## [TRY IT]
With pictures left out, set down every record word for word.

## [Collected data entries]
━━━

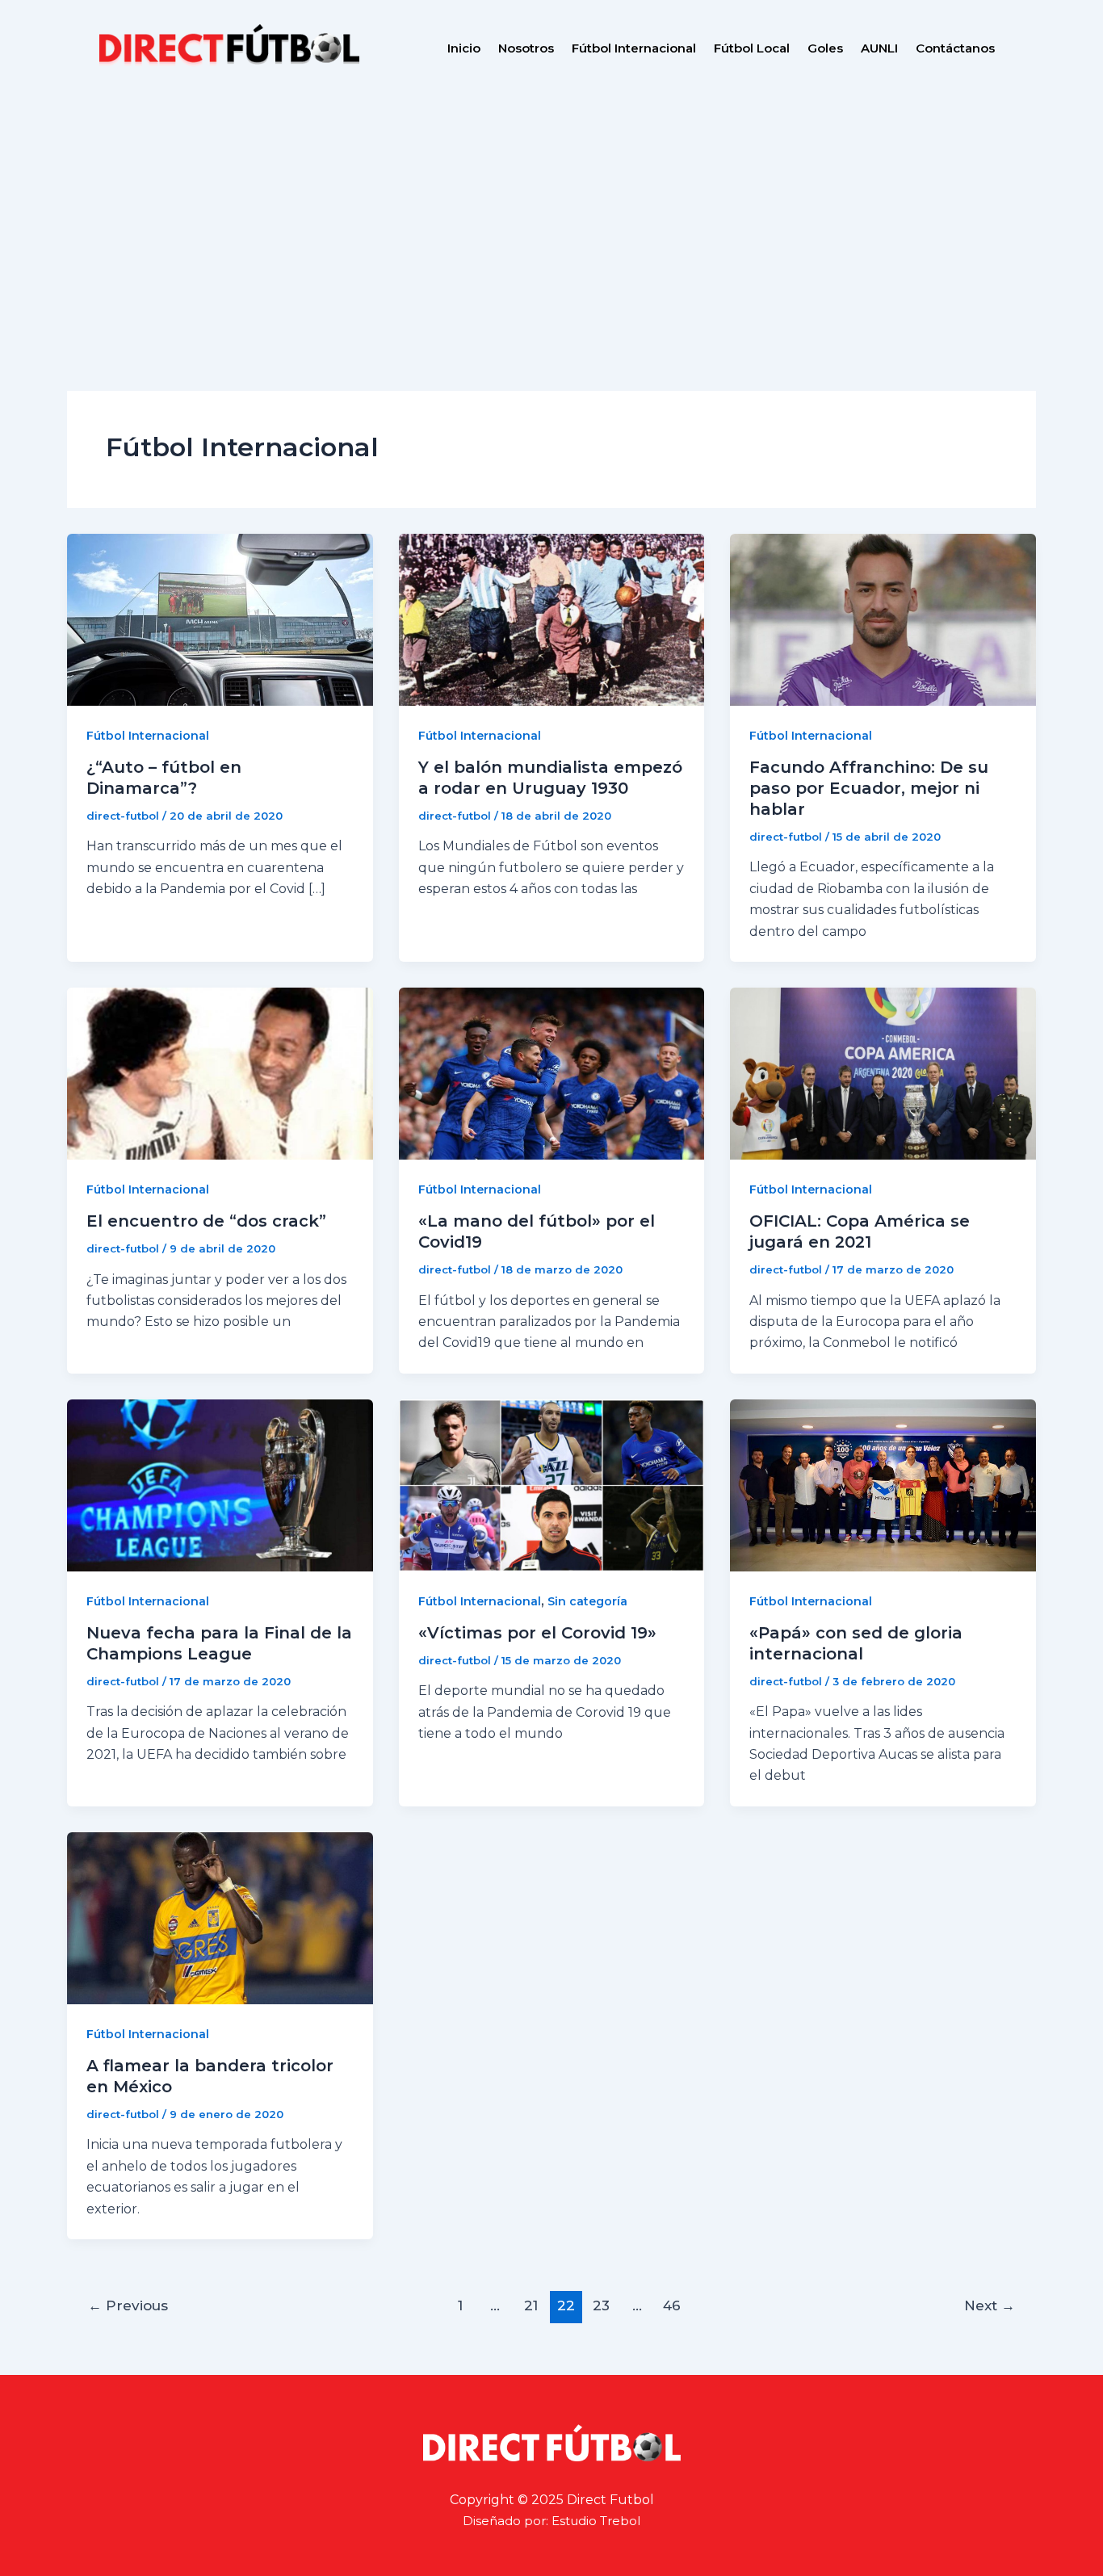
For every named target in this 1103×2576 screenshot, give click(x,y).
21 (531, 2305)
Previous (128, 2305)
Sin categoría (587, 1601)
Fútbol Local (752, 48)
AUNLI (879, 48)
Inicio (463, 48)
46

━━━

## [YOUR RESPONSE]
For every named target in this 1103×2576 screenshot, give click(x,y).
21 (531, 2305)
Previous (128, 2305)
Sin categoría (587, 1601)
Fútbol Local (752, 48)
AUNLI (879, 48)
Inicio (463, 48)
46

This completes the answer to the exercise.